Дебри даже поперхнулся, хотя ничего не ел и не пил.
– Интересный случай, – кивнул Дебри. – Знаете, а вы правильно сделали, что пришли сюда. Детской психотерапии у нас нет, но думаю, мы вам поможем.
– Дело в том, что мы с женой в молодости торчали от музыки Фредди Меркури, – продолжал отец живой легенды. – И поэтому сына назвали Фредди. И у нас дома фотографий много, плакатов, записей, даже автограф мистера Меркури есть. Вот, наверно, мальчик и вообразил себя… Тем более, что у них даже внешнее сходство прослеживается, хотя, конечно, рано об этом судить в пять-то лет…
– Хорошо, – сказал Дебри, встав с дивана и направляясь к лифту. – Следуйте за мной. Мы непременно вам поможем. Устроим вашему мальчику небольшой тест.
– Анализы, что ли, будете брать? – спросил папаша.
– Нет, что вы, – усмехнулся Дебри. – Просто если ваш сын, действительно, реинкарнация Фредди Меркури, у нас есть уникальная возможность это проверить. Так что после нашего теста сомнений не останется – либо подтвердим, либо опровергнем.
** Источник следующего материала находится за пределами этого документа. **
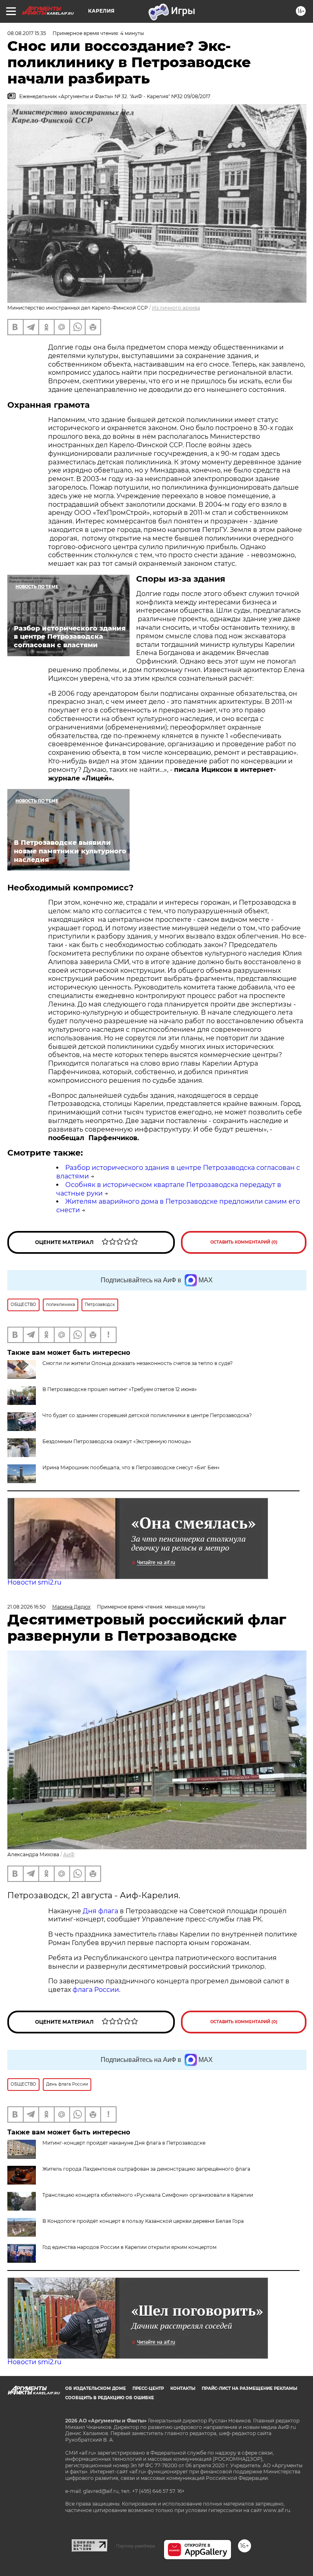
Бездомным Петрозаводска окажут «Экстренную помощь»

О, привет, Джули, – выходя из лифта, Дебри как раз столкнулся с Джулианной.
– Джулианна, привет! – крикнул Фредди Меркури, с разбега бросившись на Джулианну. – Помнишь меня?
– Что такое? – Джулианна даже опомниться не успела. – Кто этот малыш?
– Ну, э-э-э… малыш утверждает, что он – Фредди Меркури, – ответил Дебри.
– Да?! – удивилась Джулианна, внимательно посмотрев на мальчика. – Вообще, похож, конечно, на детские фотографии дяди Фредди…
– Джулианна, помнишь, как я тебя конфетами угощал? – спросил малыш. – И учил тебя плавать в бассейне на моей вилле?
– Э-э-э… – миссис Дебри даже потеряла дар речи.
– Вы извините, что он так, – снова начал оправдываться отец мальчика. – Я ему уже пробовал ремня дать, но он сказал, что мой ремень не подходит для его концертной гитары.
– Давай ему коробку покажем, – предложил Дебри. – Которую все некогда было в музей отнести. Если что-нибудь вспомнит – будем делать выводы.
– А ведь меня дядя Фредди и правда плавать учил, – остолбенело произнесла Джулианна.
Дебри возглавил процессию и повел всех в кладовку на третьем этаже, где, помимо швабр и чистящих порошков, хранилась одна интересная, но всеми забытая коробка.
– Вот так, – пробормотал Дебри, с трудом достав коробку с самой верхотуры. – Смотри, малыш. Узнаешь что-нибудь?
– Ой, мой блокнотик с черновиками песен! – воскликнул мальчик. – А я уж думал, что никогда больше его не увижу. Спасибо, что сохранила, Джулианна! Ой, а вот и мой ремень от концертной гитары! Я, правда, этот ремень всего пару раз надевал на концерты, да и то – в самом начале…
– А что происходит? – спросил недоумевающий отец мальчика.
– Видите ли, Фредди Меркури был моим дядей, – ответила Джулианна.